_ASSIGNMENT_.
The answer must consist solely of the lines from the line with "770x1096 pixels." to the end of the data below, transcribed exactly and with no pictures.

Saved data entries:
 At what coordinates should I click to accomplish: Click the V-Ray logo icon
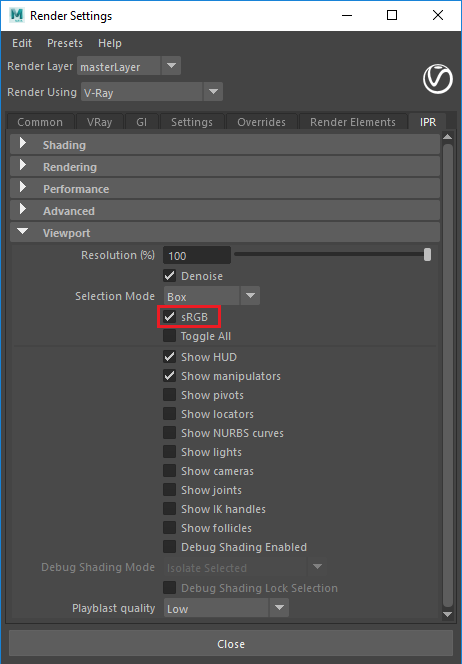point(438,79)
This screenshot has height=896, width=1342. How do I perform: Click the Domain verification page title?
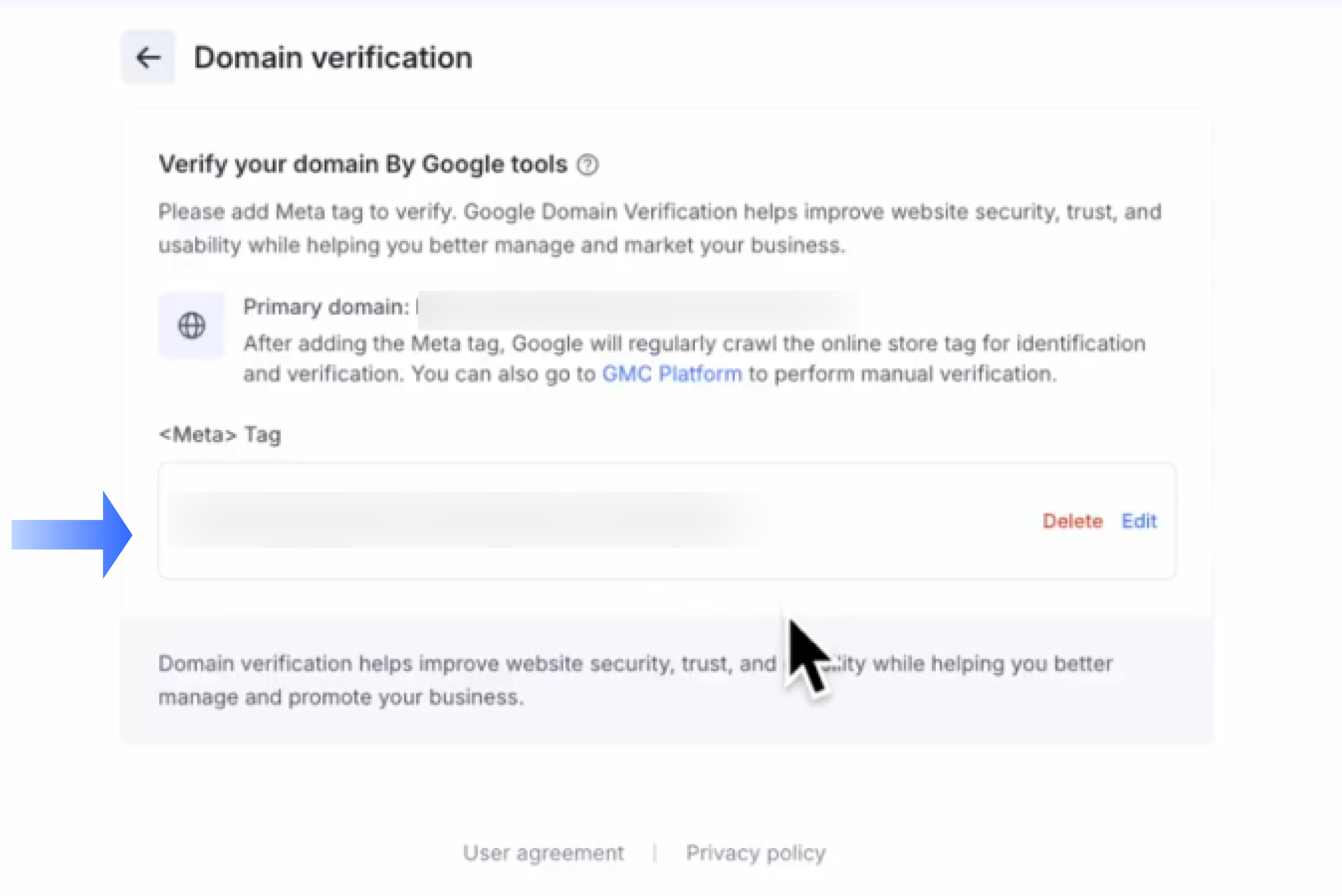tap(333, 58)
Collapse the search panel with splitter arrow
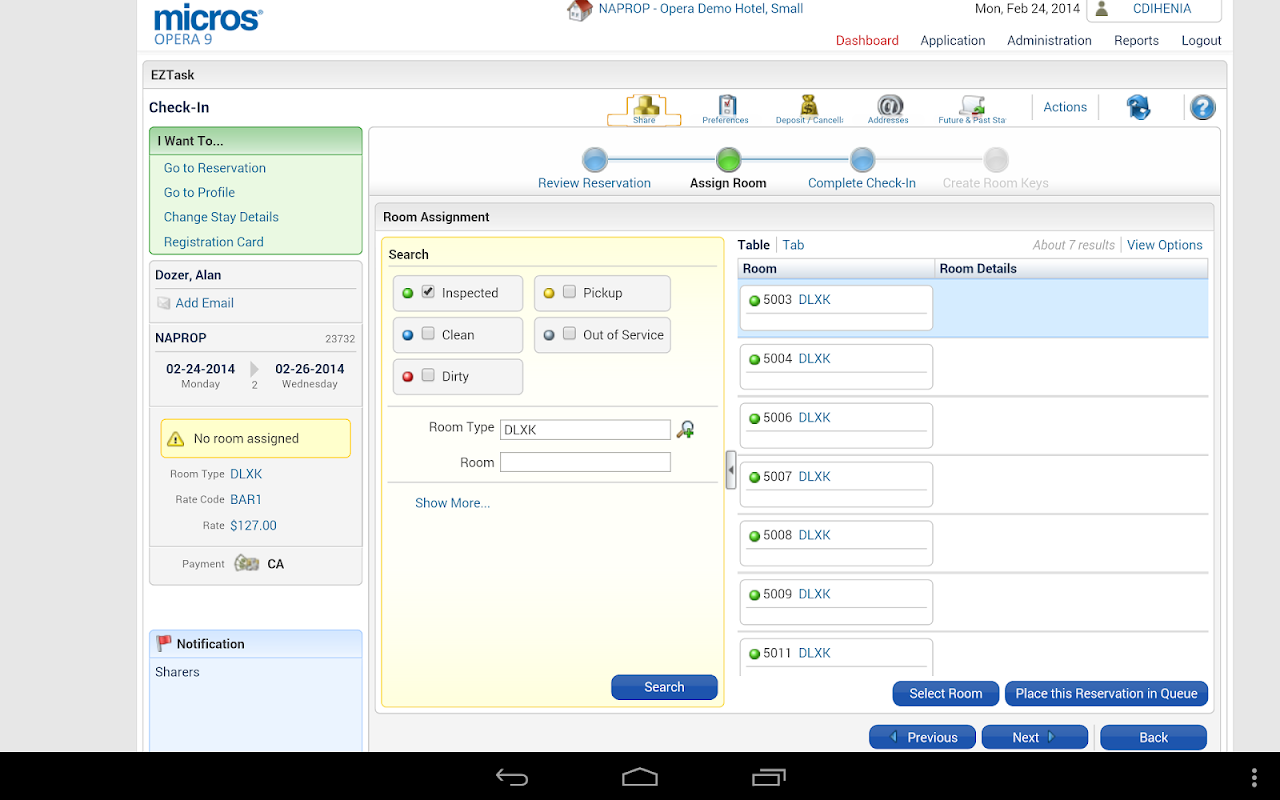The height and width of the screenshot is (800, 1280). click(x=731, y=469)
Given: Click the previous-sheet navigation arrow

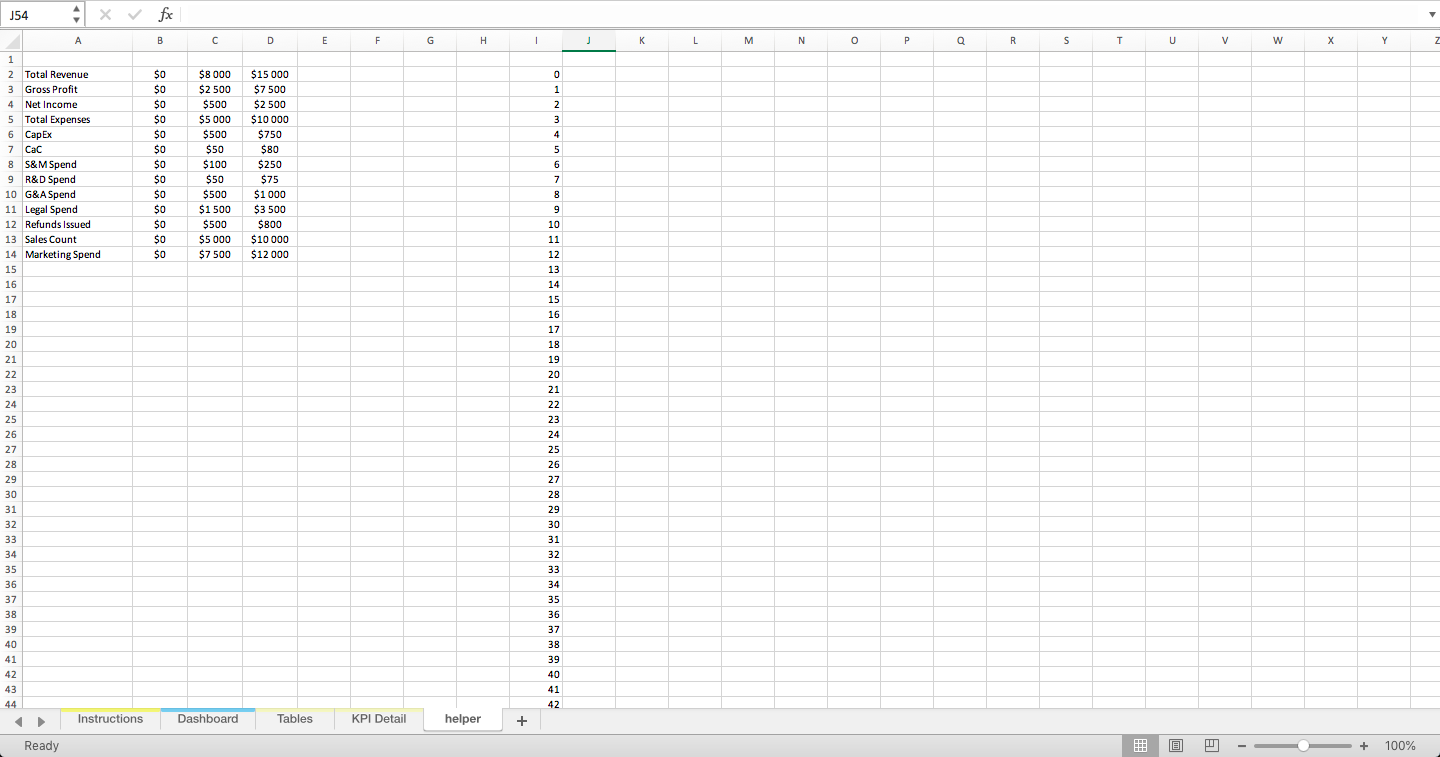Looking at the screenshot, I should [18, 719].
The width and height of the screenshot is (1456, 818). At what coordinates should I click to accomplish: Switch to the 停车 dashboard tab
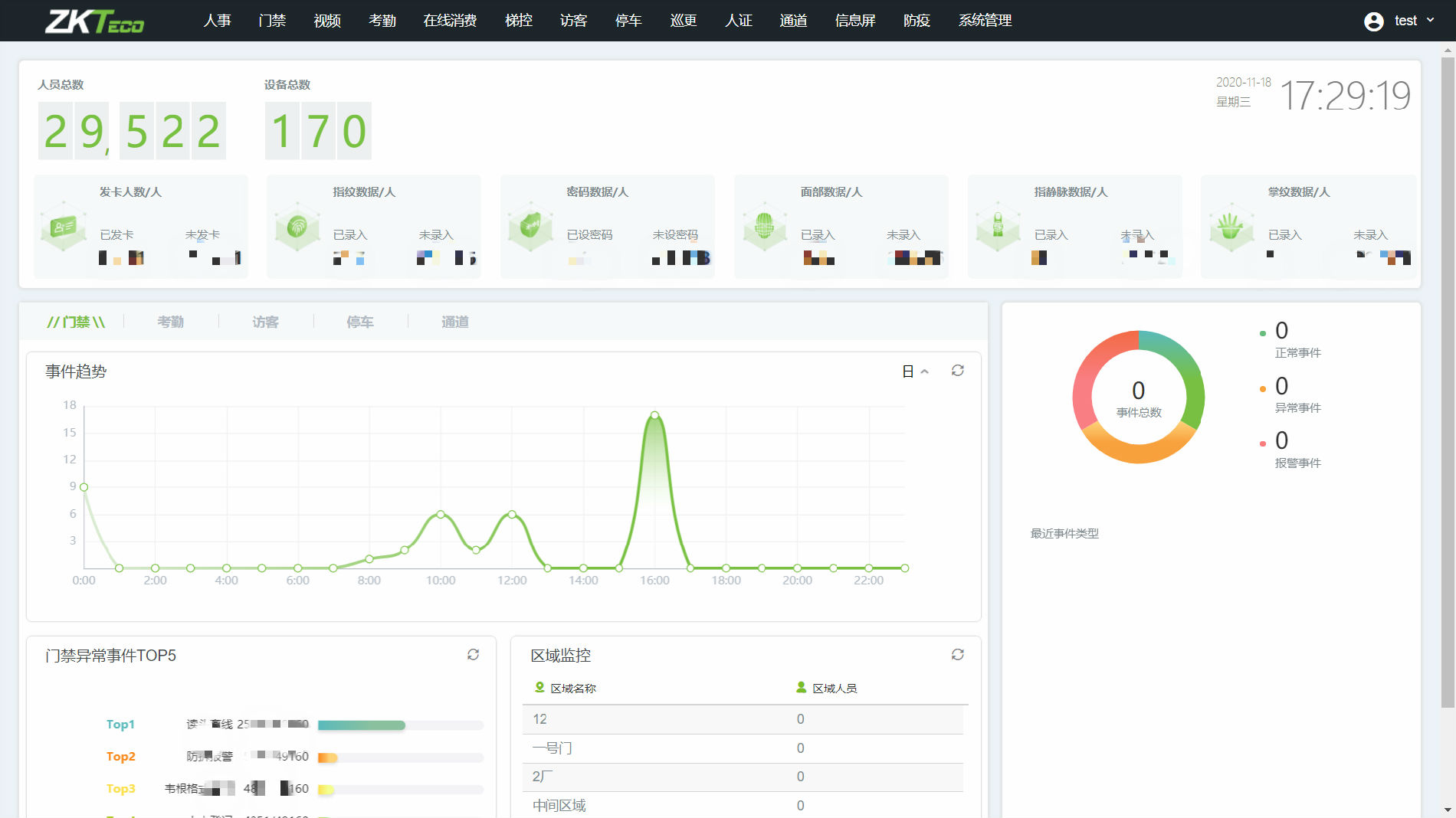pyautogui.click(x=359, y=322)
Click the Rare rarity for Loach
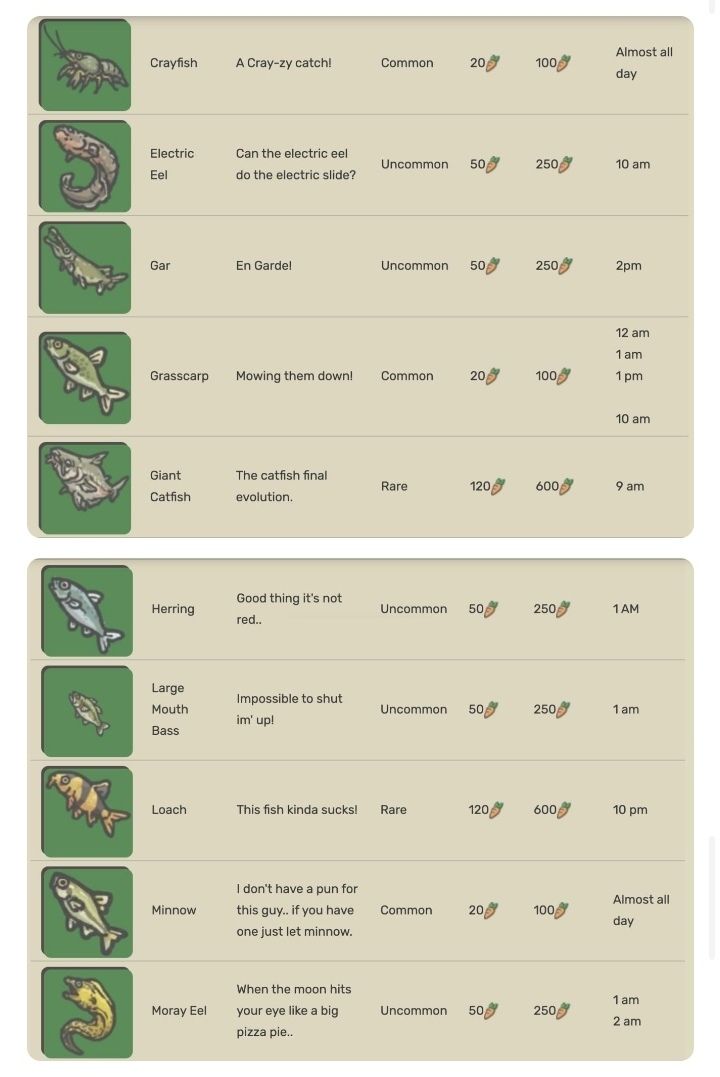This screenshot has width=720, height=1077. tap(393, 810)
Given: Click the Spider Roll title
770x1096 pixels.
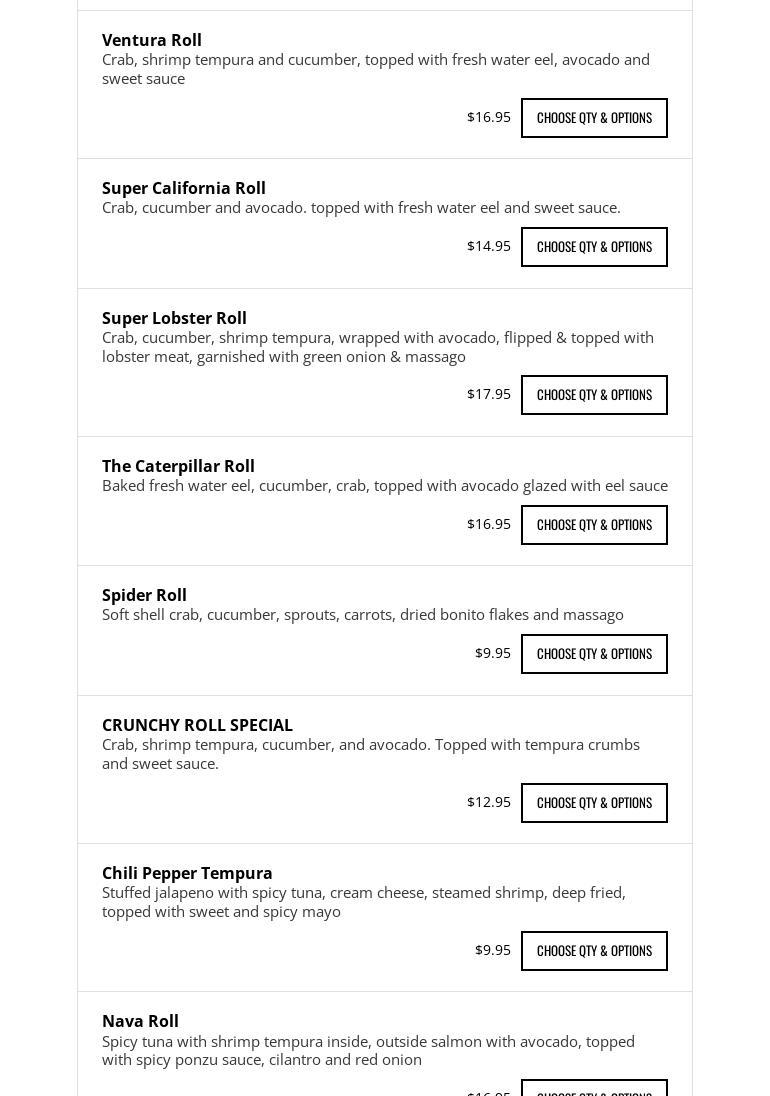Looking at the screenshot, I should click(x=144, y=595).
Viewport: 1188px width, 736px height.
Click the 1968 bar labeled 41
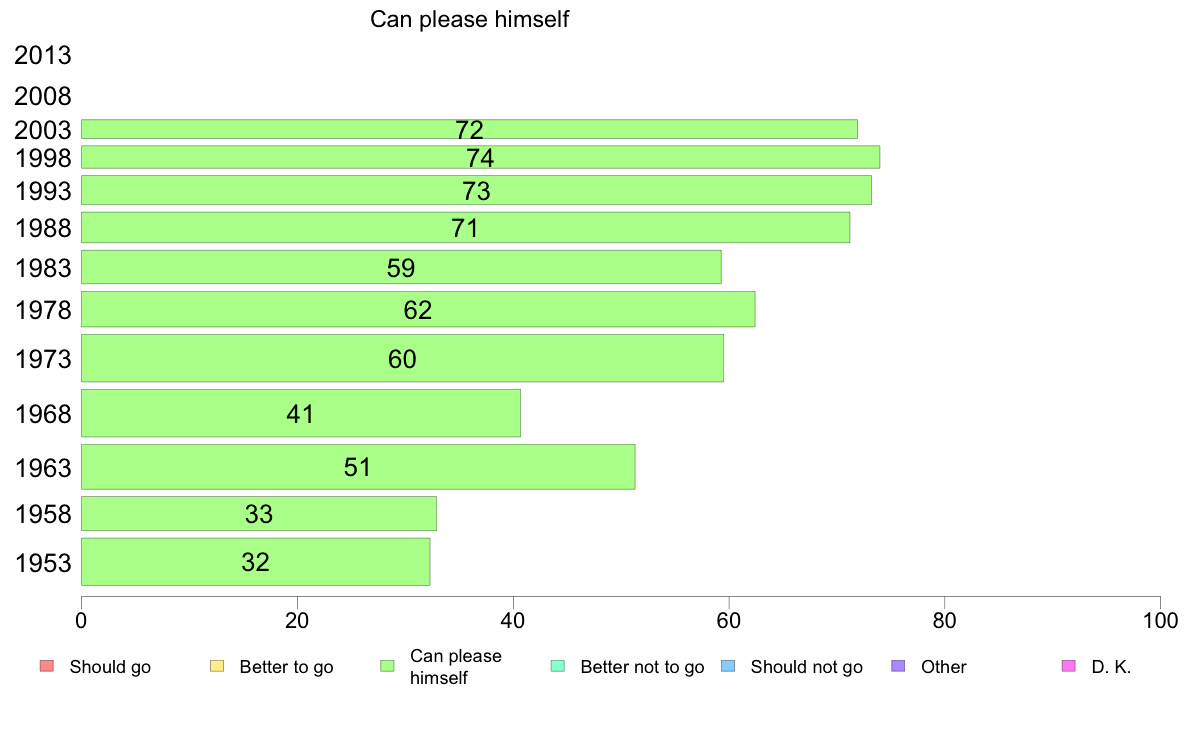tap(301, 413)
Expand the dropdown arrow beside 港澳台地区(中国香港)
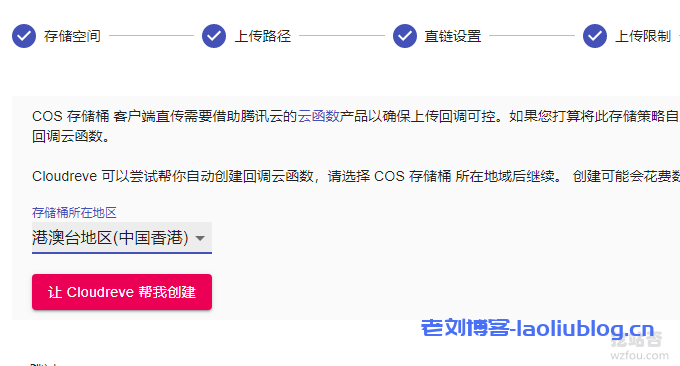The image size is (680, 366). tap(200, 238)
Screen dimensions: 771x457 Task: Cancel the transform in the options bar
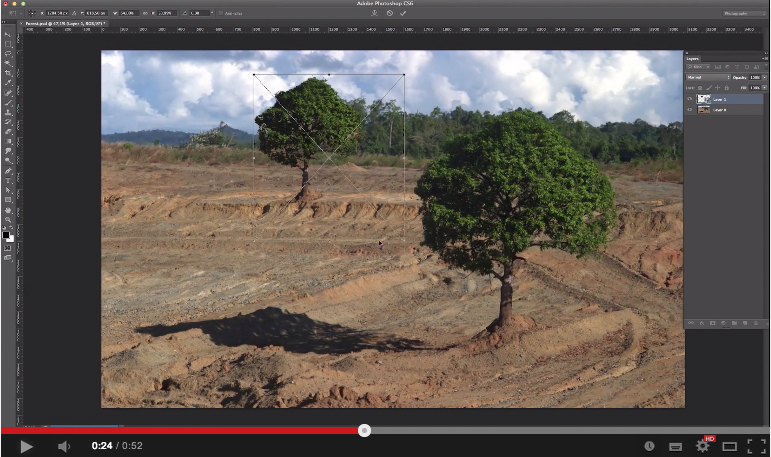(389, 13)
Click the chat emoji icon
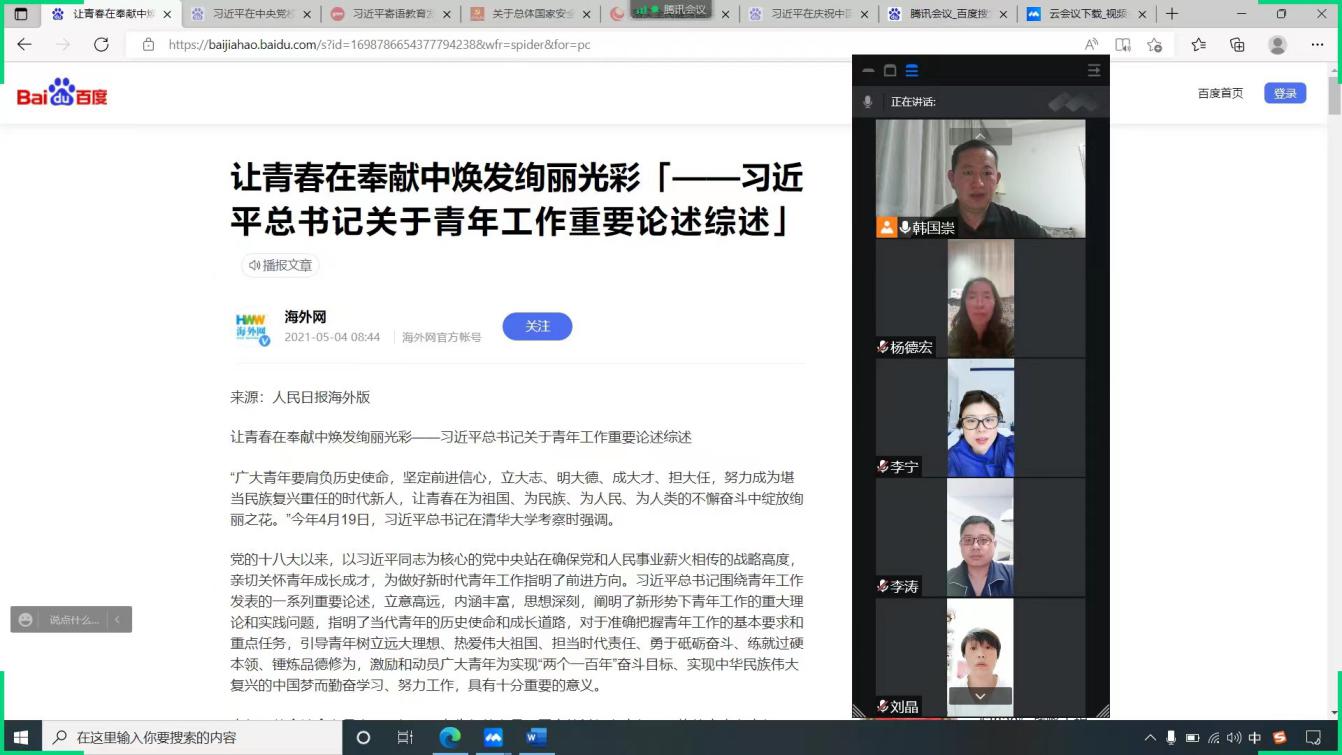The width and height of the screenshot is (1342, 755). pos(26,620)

_COMPLETED TASK_.
770x1096 pixels.
Looking at the screenshot, I should click(x=144, y=595).
Viewport: 1188px width, 736px height.
Click the 1968 bar labeled 41
tap(301, 413)
Expand the dropdown arrow beside 港澳台地区(中国香港)
The image size is (680, 366). tap(200, 238)
Screen dimensions: 771x457 Task: Cancel the transform in the options bar
(389, 13)
Click the chat emoji icon
The width and height of the screenshot is (1342, 755). pos(26,620)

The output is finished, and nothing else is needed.